When Turkey and Libya signed that agreement, Ariel Cohen, a senior fellow at the Atlantic Council, which shapes the “future-organizing forums” at Abu Dhabi with Exxon and the UAE Ministry of Energy, wrote in Forbes magazine that the agreement would disrupt Israel’s “historic Leviathan gas project” – a project which, Cohen wrote, would “effectively double the amount of Israeli-produced gas” and “potentially make the small country a net energy exporter.”

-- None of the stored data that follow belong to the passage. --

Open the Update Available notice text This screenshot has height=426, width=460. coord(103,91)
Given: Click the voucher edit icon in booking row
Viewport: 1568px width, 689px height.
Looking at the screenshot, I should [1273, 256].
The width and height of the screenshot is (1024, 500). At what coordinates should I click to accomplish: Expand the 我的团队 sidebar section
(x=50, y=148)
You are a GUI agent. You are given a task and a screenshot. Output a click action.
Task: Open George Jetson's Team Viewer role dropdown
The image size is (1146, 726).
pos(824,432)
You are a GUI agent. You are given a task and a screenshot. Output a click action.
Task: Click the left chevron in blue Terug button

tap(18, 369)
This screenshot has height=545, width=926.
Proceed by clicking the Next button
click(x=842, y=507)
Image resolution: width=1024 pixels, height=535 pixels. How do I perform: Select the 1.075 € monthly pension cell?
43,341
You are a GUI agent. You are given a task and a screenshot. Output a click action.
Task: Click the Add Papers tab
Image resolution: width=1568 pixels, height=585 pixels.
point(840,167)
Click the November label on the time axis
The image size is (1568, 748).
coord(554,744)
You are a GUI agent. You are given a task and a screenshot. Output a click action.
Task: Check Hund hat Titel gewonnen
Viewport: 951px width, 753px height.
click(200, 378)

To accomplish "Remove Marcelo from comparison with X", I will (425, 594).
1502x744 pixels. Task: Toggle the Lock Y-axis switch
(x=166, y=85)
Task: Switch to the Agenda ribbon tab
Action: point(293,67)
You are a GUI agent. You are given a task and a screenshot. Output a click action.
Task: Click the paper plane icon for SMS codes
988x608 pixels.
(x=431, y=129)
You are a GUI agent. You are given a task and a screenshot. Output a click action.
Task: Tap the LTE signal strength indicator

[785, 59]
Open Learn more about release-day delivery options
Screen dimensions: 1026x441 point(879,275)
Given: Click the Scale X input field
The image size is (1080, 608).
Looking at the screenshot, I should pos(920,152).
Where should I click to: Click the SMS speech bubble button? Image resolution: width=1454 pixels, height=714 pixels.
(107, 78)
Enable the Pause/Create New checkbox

Israel’s partner in that project is the Texas-based Noble energy company. They would export gas to EU countries through a pipeline crossing the Turkish exclusive economic zone and sell the remainder to Egypt. Cohen and his ilk did not ask where the Palestinians were in that scenario since it was their gas that Israel was planning to sell. Nobody questioned the plan of the de facto ruler of the UAE, Crown Prince Mohammed bin Zayed, or Crown Prince Mohammed bin Salman of Saudi Arabia’s new roles of defending the Sunnis in the region from Iranian aggression. Nor did anyone question Donald Trump in his new role in revising the Sykes-Picot Agreement of the Middle East.

President Erdoğan, however, at the signing ceremony of the Libyan agreement reiterated that by joining the Libyan and Turkish exclusive economic zones, the two countries were going to protect not only their wealth in the sea but also provide means for Palestinians and Egyptians to explore their own naval economic zones.

Haftar immediately increased attacks on the Tripoli government as soon as he received new recruits from various Arab countries and Russia through the Wagner Group, a Russian paramilitary organization; though the group has since reportedly left the country, according to news agencies’ reports. He stopped over in Athens on his way to Berlin to participate in the peace conference alongside Libya’s Government of National Accord. Haftar’s Libyan Armed Forces is a terrorist organization in every sense; they include Madkhali-Salafis, followers of an ultraconservative Sunni Muslim doctrine originating in Saudi Arabia who are the probable replacement of Daesh and al-Qaida. Haftar does not represent any nationalistic or tribal aspirations of the Libyan people. He shouldn’t be welcome in any self-respecting country. But the misguided nationalism of some in Greece, once again, shamed the whole nation. Alas, nobody raised their voice against it – except one.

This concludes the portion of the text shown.